**Try it**
For each record below, write an exact copy.

Collected data:
--------------------------------

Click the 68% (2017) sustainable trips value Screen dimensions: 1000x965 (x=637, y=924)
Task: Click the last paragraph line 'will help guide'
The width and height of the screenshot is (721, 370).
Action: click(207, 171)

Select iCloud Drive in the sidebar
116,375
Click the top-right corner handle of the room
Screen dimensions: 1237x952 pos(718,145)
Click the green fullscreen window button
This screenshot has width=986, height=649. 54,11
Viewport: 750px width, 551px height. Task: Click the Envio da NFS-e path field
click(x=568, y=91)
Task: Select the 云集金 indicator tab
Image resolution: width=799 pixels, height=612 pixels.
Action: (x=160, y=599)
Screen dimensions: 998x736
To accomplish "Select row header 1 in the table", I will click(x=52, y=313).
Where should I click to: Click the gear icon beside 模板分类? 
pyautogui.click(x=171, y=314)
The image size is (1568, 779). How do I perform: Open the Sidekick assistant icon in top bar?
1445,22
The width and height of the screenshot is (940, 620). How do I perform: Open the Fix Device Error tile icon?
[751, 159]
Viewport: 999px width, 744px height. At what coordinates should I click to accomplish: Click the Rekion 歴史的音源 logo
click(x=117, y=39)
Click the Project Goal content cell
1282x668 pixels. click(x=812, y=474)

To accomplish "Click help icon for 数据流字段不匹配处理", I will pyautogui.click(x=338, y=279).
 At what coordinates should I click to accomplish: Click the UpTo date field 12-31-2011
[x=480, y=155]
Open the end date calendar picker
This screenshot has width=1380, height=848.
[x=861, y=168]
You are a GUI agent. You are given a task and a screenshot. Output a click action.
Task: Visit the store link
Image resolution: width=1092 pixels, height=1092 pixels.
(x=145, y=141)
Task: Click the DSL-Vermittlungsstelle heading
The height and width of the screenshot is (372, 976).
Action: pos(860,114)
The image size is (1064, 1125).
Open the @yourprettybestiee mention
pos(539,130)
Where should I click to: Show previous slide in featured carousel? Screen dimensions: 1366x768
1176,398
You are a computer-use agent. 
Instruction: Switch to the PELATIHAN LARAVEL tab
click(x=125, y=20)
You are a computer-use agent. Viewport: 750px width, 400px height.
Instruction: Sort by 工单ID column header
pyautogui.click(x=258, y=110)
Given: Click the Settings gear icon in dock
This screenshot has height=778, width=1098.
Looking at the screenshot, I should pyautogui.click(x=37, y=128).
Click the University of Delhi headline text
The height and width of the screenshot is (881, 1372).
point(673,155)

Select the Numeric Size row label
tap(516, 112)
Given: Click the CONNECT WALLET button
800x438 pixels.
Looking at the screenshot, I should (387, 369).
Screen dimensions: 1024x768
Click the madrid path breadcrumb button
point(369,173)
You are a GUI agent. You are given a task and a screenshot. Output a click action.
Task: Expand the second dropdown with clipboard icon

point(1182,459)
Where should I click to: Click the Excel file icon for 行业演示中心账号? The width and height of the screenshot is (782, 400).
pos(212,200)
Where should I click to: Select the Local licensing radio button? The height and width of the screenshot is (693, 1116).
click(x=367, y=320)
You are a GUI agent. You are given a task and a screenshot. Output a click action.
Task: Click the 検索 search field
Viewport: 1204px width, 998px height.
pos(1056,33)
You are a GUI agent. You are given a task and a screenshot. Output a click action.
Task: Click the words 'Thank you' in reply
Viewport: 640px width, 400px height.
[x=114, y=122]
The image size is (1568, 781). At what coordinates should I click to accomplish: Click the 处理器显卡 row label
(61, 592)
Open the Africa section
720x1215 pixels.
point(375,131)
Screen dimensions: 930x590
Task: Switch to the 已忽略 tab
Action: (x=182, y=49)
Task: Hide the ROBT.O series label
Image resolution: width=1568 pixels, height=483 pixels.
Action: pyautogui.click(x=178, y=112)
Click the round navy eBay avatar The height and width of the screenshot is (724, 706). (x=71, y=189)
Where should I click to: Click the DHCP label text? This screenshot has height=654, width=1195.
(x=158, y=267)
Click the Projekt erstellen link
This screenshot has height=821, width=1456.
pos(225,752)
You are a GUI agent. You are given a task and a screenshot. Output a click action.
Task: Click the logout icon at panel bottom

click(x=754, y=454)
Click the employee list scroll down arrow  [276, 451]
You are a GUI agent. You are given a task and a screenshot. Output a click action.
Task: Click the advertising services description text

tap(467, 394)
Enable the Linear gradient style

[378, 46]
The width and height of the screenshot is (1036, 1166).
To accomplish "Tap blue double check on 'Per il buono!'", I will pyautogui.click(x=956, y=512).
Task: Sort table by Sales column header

--------------------------------

**Your solution**
Click the 68% (2017) sustainable trips value Screen dimensions: 1000x965 (x=637, y=924)
Task: Click the last paragraph line 'will help guide'
The width and height of the screenshot is (721, 370).
Action: click(207, 171)

Select iCloud Drive in the sidebar
116,375
Click the top-right corner handle of the room
Screen dimensions: 1237x952 pos(718,145)
Click the green fullscreen window button
This screenshot has width=986, height=649. 54,11
Viewport: 750px width, 551px height. Task: Click the Envio da NFS-e path field
click(x=568, y=91)
Task: Select the 云集金 indicator tab
Image resolution: width=799 pixels, height=612 pixels.
Action: (x=160, y=599)
Screen dimensions: 998x736
To accomplish "Select row header 1 in the table", I will click(x=52, y=313).
Where should I click to: Click the gear icon beside 模板分类? 
pyautogui.click(x=171, y=314)
The image size is (1568, 779). How do I perform: Open the Sidekick assistant icon in top bar?
1445,22
The width and height of the screenshot is (940, 620). How do I perform: Open the Fix Device Error tile icon?
[751, 159]
Viewport: 999px width, 744px height. At what coordinates should I click to accomplish: Click the Rekion 歴史的音源 logo
click(x=117, y=39)
Click the Project Goal content cell
1282x668 pixels. click(x=812, y=474)

To accomplish "Click help icon for 数据流字段不匹配处理", I will pyautogui.click(x=338, y=279).
 At what coordinates should I click to accomplish: Click the UpTo date field 12-31-2011
[x=480, y=155]
Open the end date calendar picker
This screenshot has width=1380, height=848.
[x=861, y=168]
You are a GUI agent. You are given a task and a screenshot. Output a click action.
Task: Visit the store link
Image resolution: width=1092 pixels, height=1092 pixels.
(x=145, y=141)
Task: Click the DSL-Vermittlungsstelle heading
The height and width of the screenshot is (372, 976).
Action: pos(860,114)
The image size is (1064, 1125).
Open the @yourprettybestiee mention
pos(539,130)
Where should I click to: Show previous slide in featured carousel? Screen dimensions: 1366x768
1176,398
You are a computer-use agent. 
Instruction: Switch to the PELATIHAN LARAVEL tab
click(x=125, y=20)
You are a computer-use agent. Viewport: 750px width, 400px height.
Instruction: Sort by 工单ID column header
pyautogui.click(x=258, y=110)
Given: Click the Settings gear icon in dock
This screenshot has height=778, width=1098.
Looking at the screenshot, I should pyautogui.click(x=37, y=128).
Click the University of Delhi headline text
The height and width of the screenshot is (881, 1372).
point(673,155)

Select the Numeric Size row label
tap(516, 112)
Given: Click the CONNECT WALLET button
800x438 pixels.
Looking at the screenshot, I should (387, 369).
Screen dimensions: 1024x768
Click the madrid path breadcrumb button
point(369,173)
You are a GUI agent. You are given a task and a screenshot. Output a click action.
Task: Expand the second dropdown with clipboard icon

point(1182,459)
Where should I click to: Click the Excel file icon for 行业演示中心账号? The width and height of the screenshot is (782, 400).
pos(212,200)
Where should I click to: Select the Local licensing radio button? The height and width of the screenshot is (693, 1116).
click(x=367, y=320)
You are a GUI agent. You are given a task and a screenshot. Output a click action.
Task: Click the 検索 search field
Viewport: 1204px width, 998px height.
pos(1056,33)
You are a GUI agent. You are given a task and a screenshot. Output a click action.
Task: Click the words 'Thank you' in reply
Viewport: 640px width, 400px height.
[x=114, y=122]
The image size is (1568, 781). At what coordinates should I click to accomplish: Click the 处理器显卡 row label
(61, 592)
Open the Africa section
720x1215 pixels.
point(375,131)
Screen dimensions: 930x590
Task: Switch to the 已忽略 tab
Action: (x=182, y=49)
Task: Hide the ROBT.O series label
Image resolution: width=1568 pixels, height=483 pixels.
Action: pyautogui.click(x=178, y=112)
Click the round navy eBay avatar The height and width of the screenshot is (724, 706). (x=71, y=189)
Where should I click to: Click the DHCP label text? This screenshot has height=654, width=1195.
(x=158, y=267)
Click the Projekt erstellen link
This screenshot has height=821, width=1456.
pos(225,752)
You are a GUI agent. You are given a task and a screenshot. Output a click action.
Task: Click the logout icon at panel bottom

click(x=754, y=454)
Click the employee list scroll down arrow  [276, 451]
You are a GUI agent. You are given a task and a screenshot. Output a click action.
Task: Click the advertising services description text

tap(467, 394)
Enable the Linear gradient style

[378, 46]
The width and height of the screenshot is (1036, 1166).
To accomplish "Tap blue double check on 'Per il buono!'", I will pyautogui.click(x=956, y=512).
Task: Sort table by Sales column header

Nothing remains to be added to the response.